How to complete this task:
Your copy should hold only the lines from the one holding "Viewport: 566px width, 390px" through the last line of the records below, both included, each exact and with no pictures.

[Collection entries]
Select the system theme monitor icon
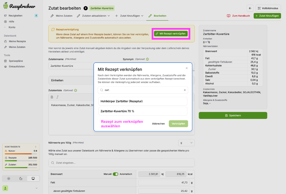286x194 pixels. coord(33,179)
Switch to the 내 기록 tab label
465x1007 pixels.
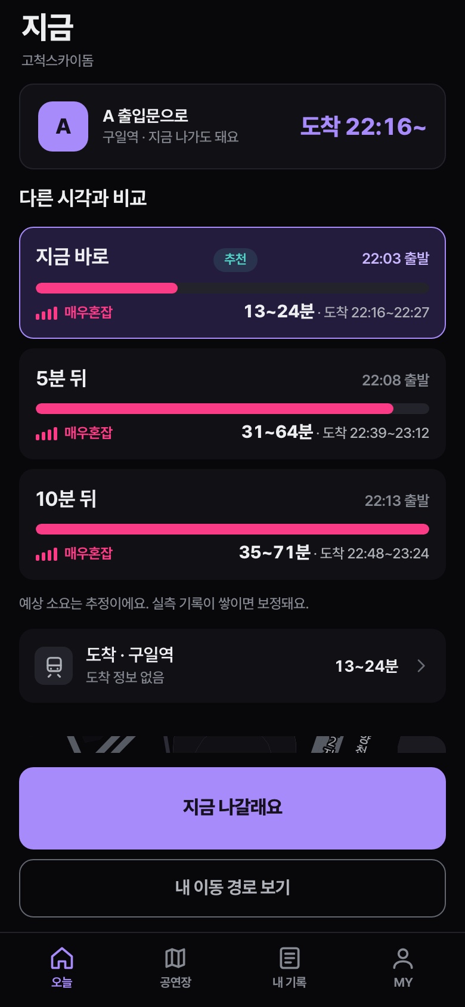(290, 982)
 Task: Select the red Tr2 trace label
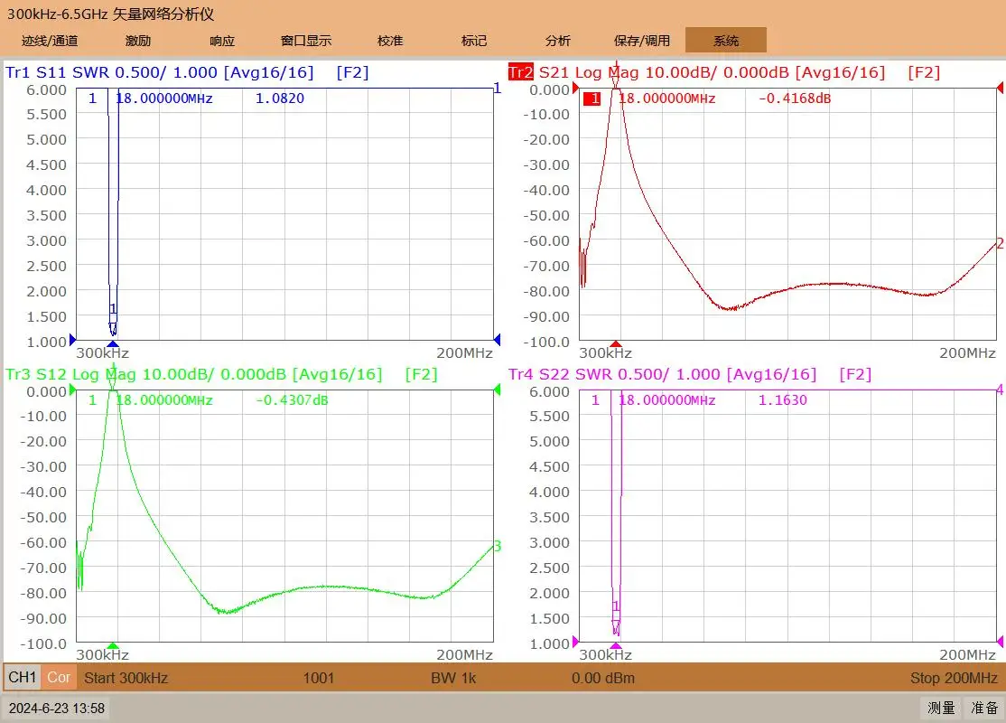click(520, 72)
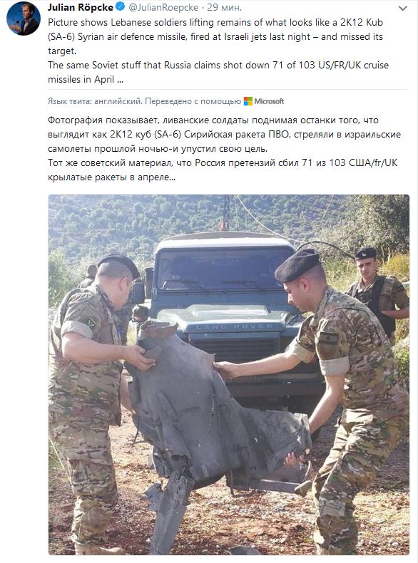The width and height of the screenshot is (418, 563).
Task: Open Julian Röpcke's profile avatar
Action: tap(24, 19)
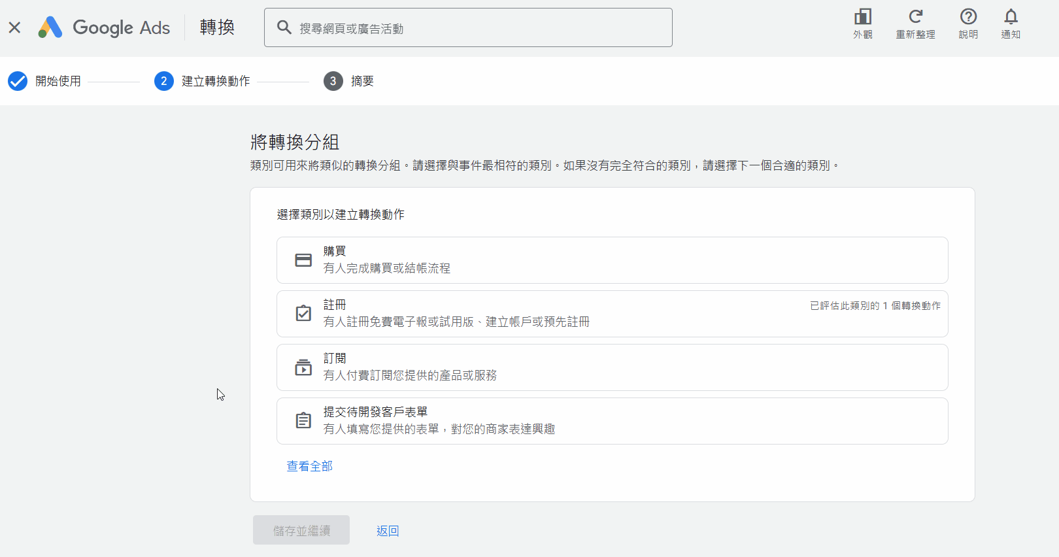The width and height of the screenshot is (1059, 557).
Task: Choose the 提交待開發客戶表單 category
Action: click(612, 421)
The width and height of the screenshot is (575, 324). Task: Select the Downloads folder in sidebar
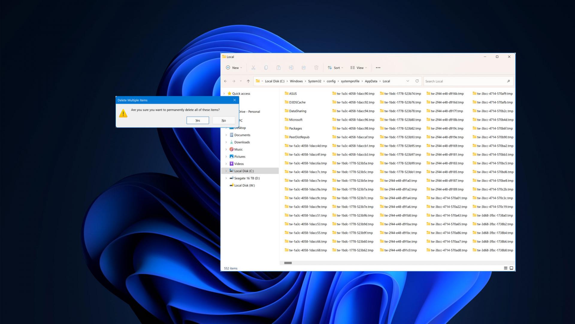(242, 142)
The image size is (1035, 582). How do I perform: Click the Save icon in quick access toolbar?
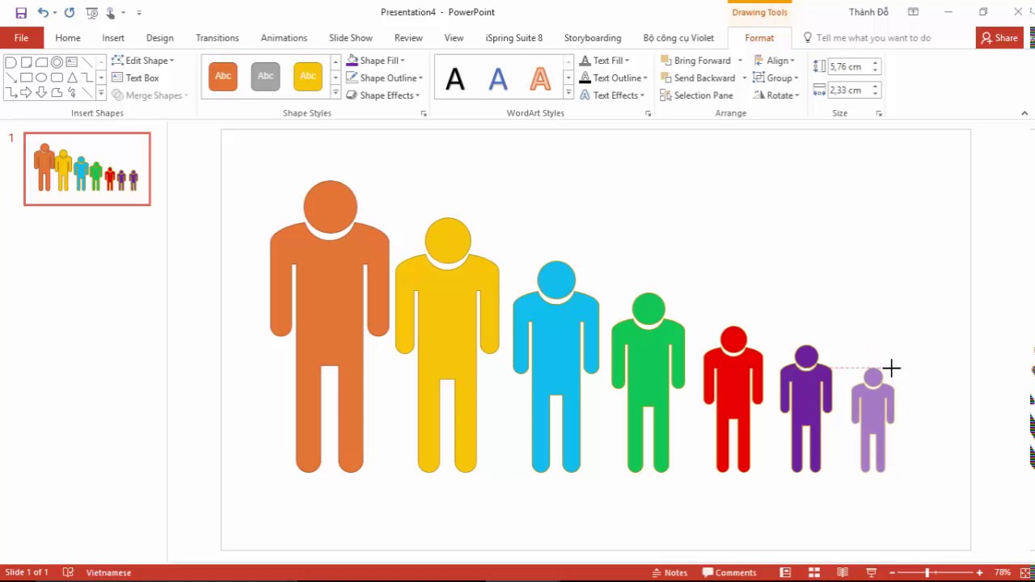click(x=21, y=13)
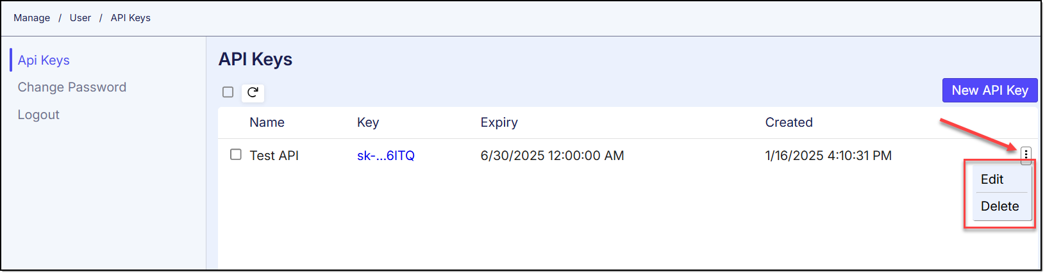The height and width of the screenshot is (274, 1045).
Task: Click the API Keys breadcrumb
Action: click(130, 18)
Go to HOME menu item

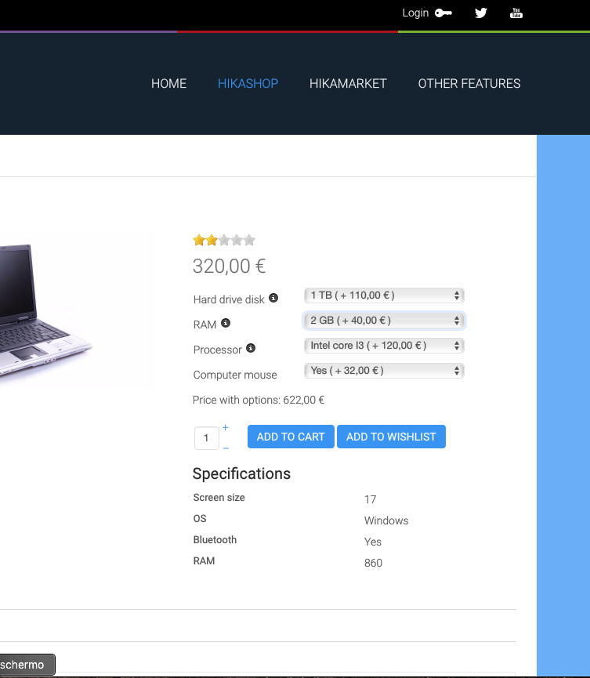pyautogui.click(x=168, y=83)
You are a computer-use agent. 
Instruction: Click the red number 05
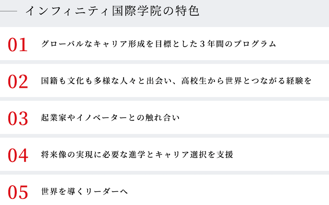[x=17, y=192]
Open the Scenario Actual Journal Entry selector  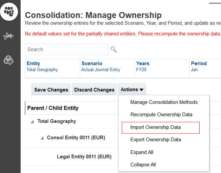point(101,70)
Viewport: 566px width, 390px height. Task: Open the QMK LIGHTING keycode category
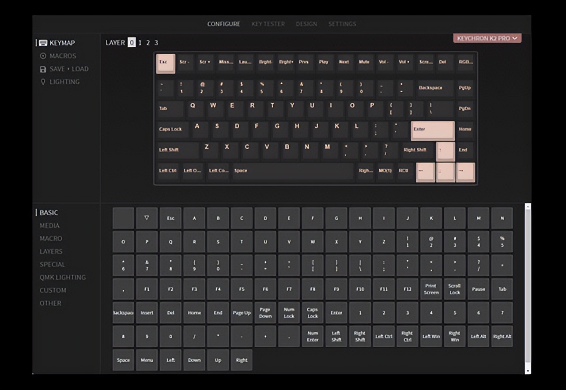[63, 277]
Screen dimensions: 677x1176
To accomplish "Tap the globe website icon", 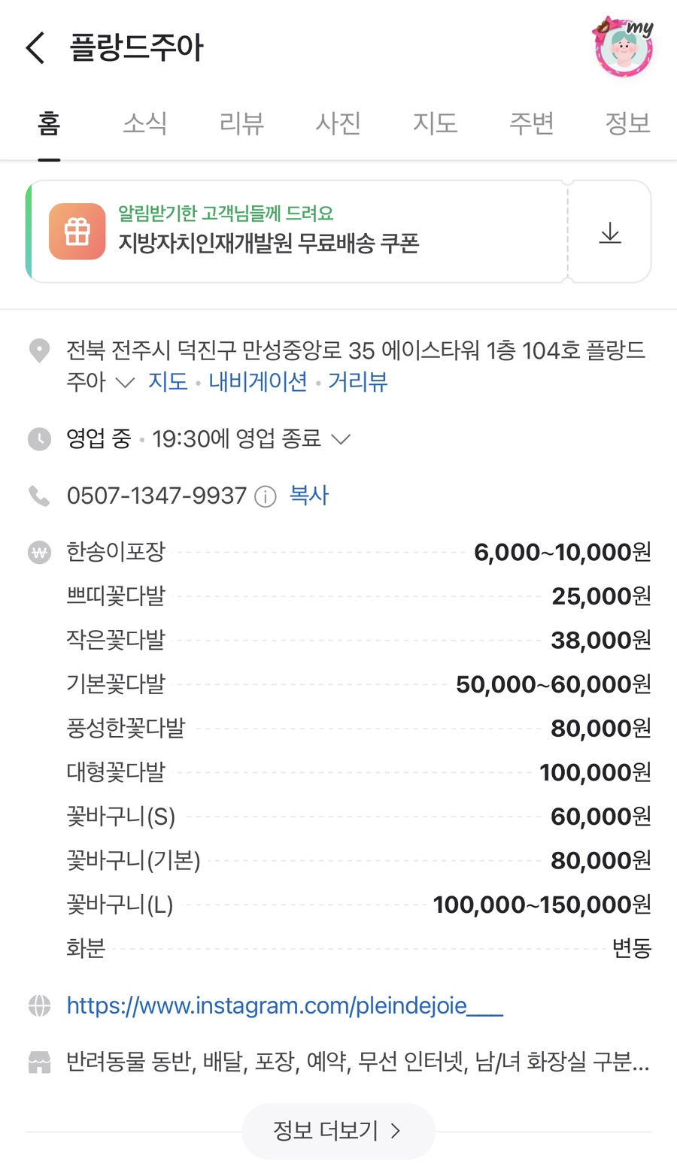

Output of the exercise:
Viewport: 566px width, 390px height. Task: Open the QMK LIGHTING keycode category
[63, 277]
Screen dimensions: 677x1176
To accomplish "Tap the globe website icon", 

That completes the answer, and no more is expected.